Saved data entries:

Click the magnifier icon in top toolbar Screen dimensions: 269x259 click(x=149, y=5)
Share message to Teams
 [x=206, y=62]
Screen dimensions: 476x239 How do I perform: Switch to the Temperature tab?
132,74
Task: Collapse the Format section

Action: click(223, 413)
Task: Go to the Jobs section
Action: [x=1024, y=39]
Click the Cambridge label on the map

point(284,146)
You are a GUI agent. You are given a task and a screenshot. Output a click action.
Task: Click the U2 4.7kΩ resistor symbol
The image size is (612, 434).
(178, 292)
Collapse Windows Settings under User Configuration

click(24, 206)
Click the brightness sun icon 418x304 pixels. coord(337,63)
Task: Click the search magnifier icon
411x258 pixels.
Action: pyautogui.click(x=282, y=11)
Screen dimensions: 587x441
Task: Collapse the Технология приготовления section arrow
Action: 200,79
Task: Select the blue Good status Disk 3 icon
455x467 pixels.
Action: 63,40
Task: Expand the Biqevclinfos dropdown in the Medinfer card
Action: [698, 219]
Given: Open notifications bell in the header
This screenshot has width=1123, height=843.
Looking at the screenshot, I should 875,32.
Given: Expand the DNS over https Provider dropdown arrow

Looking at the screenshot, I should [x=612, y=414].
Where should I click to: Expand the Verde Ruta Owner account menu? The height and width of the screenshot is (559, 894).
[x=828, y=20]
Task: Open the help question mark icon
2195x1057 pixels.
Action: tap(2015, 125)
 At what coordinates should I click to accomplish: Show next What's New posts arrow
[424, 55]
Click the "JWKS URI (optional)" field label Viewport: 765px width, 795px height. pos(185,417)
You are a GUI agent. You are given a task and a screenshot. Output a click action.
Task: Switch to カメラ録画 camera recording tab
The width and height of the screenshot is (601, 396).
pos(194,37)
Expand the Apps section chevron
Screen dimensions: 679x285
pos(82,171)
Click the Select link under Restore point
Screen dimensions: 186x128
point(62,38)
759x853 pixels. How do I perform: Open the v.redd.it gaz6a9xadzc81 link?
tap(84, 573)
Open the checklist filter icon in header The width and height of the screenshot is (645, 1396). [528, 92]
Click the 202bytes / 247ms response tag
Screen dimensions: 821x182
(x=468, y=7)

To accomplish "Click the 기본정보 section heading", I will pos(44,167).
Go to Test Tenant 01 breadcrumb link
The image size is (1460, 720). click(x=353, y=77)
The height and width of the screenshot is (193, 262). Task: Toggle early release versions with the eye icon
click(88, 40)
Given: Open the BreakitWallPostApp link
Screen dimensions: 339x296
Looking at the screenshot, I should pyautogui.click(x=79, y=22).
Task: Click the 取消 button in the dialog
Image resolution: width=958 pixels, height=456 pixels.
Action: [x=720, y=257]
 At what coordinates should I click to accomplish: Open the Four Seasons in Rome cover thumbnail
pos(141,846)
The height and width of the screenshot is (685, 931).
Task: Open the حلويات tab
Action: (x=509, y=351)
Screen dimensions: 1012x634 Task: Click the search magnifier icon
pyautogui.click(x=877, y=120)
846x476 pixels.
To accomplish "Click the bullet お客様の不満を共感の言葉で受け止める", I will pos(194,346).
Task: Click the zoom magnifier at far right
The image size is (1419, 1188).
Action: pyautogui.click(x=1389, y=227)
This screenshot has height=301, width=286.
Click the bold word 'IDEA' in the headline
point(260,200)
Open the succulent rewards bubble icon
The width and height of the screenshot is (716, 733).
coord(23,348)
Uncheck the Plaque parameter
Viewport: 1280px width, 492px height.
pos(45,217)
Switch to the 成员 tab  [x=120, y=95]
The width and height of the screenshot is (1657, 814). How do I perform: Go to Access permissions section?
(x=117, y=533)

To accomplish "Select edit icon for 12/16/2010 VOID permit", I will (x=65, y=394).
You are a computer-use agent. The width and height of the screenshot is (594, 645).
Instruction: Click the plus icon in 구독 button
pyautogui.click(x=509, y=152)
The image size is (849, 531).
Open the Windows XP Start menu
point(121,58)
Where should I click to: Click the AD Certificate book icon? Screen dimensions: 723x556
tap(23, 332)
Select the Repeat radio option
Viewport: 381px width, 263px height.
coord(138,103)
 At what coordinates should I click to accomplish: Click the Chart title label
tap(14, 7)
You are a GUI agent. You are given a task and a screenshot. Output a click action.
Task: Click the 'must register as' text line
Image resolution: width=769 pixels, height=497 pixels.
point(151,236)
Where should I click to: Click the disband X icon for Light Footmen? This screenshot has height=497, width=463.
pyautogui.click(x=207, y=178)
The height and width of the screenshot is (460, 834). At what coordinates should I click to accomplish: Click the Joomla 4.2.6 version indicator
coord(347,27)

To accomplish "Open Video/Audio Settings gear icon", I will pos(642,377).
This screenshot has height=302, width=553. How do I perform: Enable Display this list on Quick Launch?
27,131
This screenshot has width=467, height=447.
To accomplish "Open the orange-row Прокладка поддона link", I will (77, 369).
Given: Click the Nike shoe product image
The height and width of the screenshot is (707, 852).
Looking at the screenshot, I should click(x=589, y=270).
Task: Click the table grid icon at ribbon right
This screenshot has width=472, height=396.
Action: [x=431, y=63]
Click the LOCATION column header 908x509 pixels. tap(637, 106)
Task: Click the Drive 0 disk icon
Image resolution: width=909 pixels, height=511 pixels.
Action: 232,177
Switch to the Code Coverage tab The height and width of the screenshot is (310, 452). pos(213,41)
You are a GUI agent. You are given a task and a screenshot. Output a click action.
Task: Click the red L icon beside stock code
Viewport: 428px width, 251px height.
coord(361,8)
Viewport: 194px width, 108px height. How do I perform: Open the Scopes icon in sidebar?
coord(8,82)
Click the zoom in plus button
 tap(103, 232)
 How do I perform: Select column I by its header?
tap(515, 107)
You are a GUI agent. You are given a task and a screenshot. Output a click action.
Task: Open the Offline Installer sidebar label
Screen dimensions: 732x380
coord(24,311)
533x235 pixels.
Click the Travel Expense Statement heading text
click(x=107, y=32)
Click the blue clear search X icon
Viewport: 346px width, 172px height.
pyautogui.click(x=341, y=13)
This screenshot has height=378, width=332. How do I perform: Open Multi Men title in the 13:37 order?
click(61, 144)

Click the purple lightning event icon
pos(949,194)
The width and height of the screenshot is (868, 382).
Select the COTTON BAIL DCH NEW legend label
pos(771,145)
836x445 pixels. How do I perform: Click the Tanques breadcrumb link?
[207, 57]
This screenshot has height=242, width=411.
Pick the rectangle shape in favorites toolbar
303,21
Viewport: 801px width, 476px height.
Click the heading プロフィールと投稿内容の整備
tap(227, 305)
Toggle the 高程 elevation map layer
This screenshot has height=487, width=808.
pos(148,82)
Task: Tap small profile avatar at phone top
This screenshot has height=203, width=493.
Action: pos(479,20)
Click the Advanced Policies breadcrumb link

- _Assigned task_
I'd like the lines above from the one with "Chart title label" up to and including the one with "Given: Click the Nike shoe product image" copied exactly, with no other lines.

- _Solution for this exercise_
 At what coordinates should I click to accomplish: Click the Chart title label
tap(14, 7)
You are a GUI agent. You are given a task and a screenshot. Output a click action.
Task: Click the 'must register as' text line
Image resolution: width=769 pixels, height=497 pixels.
point(151,236)
Where should I click to: Click the disband X icon for Light Footmen? This screenshot has height=497, width=463.
pyautogui.click(x=207, y=178)
The height and width of the screenshot is (460, 834). At what coordinates should I click to accomplish: Click the Joomla 4.2.6 version indicator
coord(347,27)

To accomplish "Open Video/Audio Settings gear icon", I will pos(642,377).
This screenshot has height=302, width=553. How do I perform: Enable Display this list on Quick Launch?
27,131
This screenshot has width=467, height=447.
To accomplish "Open the orange-row Прокладка поддона link", I will (77, 369).
Given: Click the Nike shoe product image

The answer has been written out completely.